Knowing death meets the foot soldier, you stood your ground
As though ruin’s eyelid held you bound as it slept
Heroes tread past you though in wounded defeat
and your face is alight, your mouth smiles: you accept!
But I love
these
two lines:
A sole departure left us apart:
now death is a true leave-taking
Has this night not seen your eyes through my vision:
wasting to nothing in abject forsaking?
Now isn’t the time for love poetry, said Mansour. Listen again!
Think not of glory as wineskin and songstress:
it is naught but the sword that kills at first slash,
to strike off kings’ necks, and glory is to see
the black swirls of dust as the fierce soldiers clash
Bring me poetry like this! Bring me a poet like Mutanabbi, and then I’ll go anywhere! Then the taste of war becomes the tang of poetry, and poetry’s flavor is the deliciousness of love.
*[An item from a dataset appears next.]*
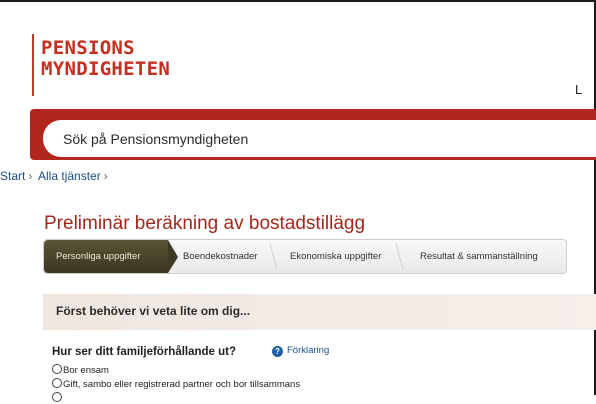  Describe the element at coordinates (278, 352) in the screenshot. I see `help-icon: ?` at that location.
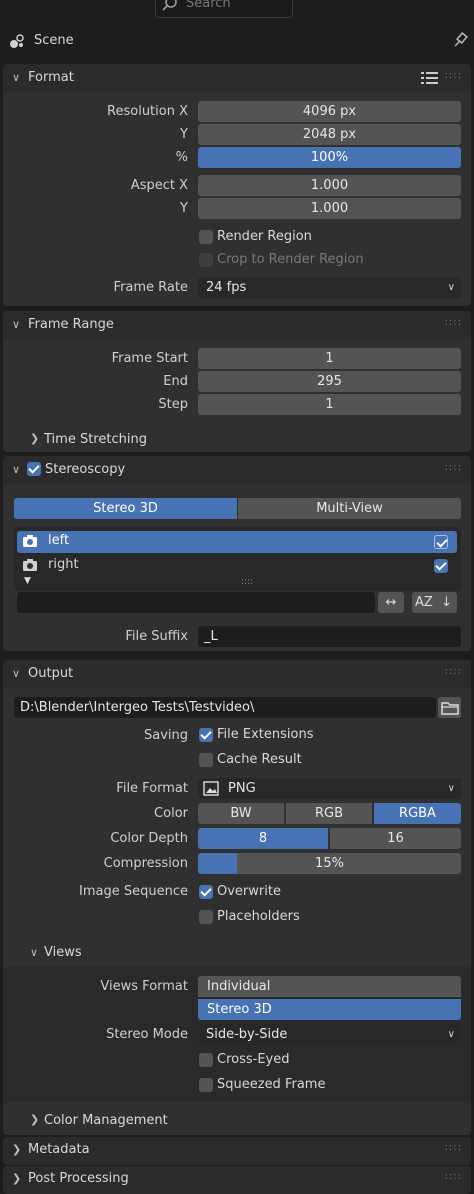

But this fellow who carries his soul in his palm, well . . .
He was a great poet, and it wasn’t enough for him to compose verse: he bore weapons into war and he died in glory and he named his son Tayyib so people would call him Abu’l-Tayyib, Father of the Good One – a father of goodness, if you like.
Martyrs are to be kept with reverence in our hearts, but a poet of this land has not yet been born. When his time comes all of you Palestinians will know immediately that this land has been created out of poetry. This land is not soil. This land is words kneaded patiently into stories, from the very time the Messiah walked on earth. The dirt here was a compost of letters and words.
In the beginning was the Word, and the Word was God’s, and the Word was God
. He was the word; and poetry is the ultimate word. Tomorrow, my love – well, after something like fifty years when this soil, our soil, gives birth to a great poet, you all – you Palestinians – will know
that struggle yields victory only through the word, for it is stronger than weapons.
First, Milia, you are saying
you all
, why
you
? Aren’t you part of this?
You’re right, my dear, I’m sorry. Yes, I have become
us
and when I talk about
all of you
I’m really speaking of
all of us
.
Secondly, I don’t think we can wait fifty years to see the poet you speak of appear – and I don’t think we need to wait. We have to fight with the poetry we know how to compose now, and with that poetry we’ll win the fight.